Plusieurs intervenants ont participé à ce premier colloque: la femme politique québécoise d’origine marocaine Fatima Houda-Pépin, le commissaire de police belge Benoît Blanpain, le sergent de la GRC Hakim Bellal, l’ex chef de police de Montréal, un temps député caquiste, Jacques Duchesneau, le chercheur associé de la Chaire de recherche du Canada sur les conflits et le terrorisme Benjamin Ducol, l’ex-policier anti-terroriste français qu’on a pu lire sur 45eNord.ca, Stéphane Berthomet, le collaborateur régulier de la Chaire de recherche du Canada sur les conflits et le terrorisme Guillaume Corneau-Tremblay, Lily Grammacia, du département des Sciences de l’information et de la communication-communication publique de l’Université Bordeaux-Montaigne, le brigadier-général (aumônier-général) Guy Chapdelaine, le professeur à l’École de politique appliquée de l’Université de Sherbrooke, Mohamed Ourya, et le criminologue Maxime Bérubé.
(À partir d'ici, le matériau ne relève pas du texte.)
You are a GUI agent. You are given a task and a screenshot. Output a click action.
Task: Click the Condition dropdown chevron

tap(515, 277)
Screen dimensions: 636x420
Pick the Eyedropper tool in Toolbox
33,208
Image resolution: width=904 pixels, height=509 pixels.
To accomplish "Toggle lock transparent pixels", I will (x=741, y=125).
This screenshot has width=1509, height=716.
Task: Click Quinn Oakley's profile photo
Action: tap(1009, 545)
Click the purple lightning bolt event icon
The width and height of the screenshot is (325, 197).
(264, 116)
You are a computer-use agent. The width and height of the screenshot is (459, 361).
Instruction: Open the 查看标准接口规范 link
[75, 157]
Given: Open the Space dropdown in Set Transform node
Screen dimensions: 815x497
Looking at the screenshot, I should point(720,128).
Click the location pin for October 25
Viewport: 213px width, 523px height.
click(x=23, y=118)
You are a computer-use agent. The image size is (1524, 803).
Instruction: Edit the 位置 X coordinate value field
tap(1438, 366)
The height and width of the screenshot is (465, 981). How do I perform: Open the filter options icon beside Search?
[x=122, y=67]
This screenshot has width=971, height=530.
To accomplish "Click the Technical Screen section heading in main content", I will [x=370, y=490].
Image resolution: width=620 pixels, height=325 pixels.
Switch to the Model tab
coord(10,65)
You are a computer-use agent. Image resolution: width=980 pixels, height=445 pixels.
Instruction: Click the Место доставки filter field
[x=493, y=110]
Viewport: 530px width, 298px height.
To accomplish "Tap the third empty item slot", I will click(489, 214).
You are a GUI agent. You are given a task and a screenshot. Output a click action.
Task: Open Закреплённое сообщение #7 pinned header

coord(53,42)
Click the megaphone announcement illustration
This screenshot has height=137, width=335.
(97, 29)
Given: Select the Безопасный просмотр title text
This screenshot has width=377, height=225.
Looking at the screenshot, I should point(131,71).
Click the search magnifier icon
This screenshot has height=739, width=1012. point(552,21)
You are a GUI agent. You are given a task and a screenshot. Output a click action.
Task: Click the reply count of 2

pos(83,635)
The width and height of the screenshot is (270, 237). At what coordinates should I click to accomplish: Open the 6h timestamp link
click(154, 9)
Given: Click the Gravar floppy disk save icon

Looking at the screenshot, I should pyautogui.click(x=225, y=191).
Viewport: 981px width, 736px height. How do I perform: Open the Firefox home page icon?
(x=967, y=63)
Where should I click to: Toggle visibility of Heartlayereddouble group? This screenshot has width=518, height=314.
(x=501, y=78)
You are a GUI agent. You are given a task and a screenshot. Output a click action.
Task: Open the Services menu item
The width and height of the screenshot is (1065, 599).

Devant un auditoire de civils, de policiers et de militaires, les intervenants ont eu des propos éclairants sur une phénomène que les citoyens de ce pays, pas plus que les membres des forces de sécurité, ne peuvent plus se permettre de méconnaître. 45enord.ca a choisi deux interventions-clés, celle de Fatima Houda-Pépin et celle de Guillaume Corneau-Tremblay.

Ignorance et « rectitude politique » vont la main dans la main

Première intervenante à prendre la parole, l’ex-député et Vice-présidente de l’Assemblée Nationale, Fatima-Houda Pépin, elle même issue d’une famille musulmane croyante et pratiquante, a déploré vivement que les hommes et femmes politiques du Québec refusent par « rectitude politique » de nommer le mal, le salafisme violent, de peur de se faire accuser de xénophobie.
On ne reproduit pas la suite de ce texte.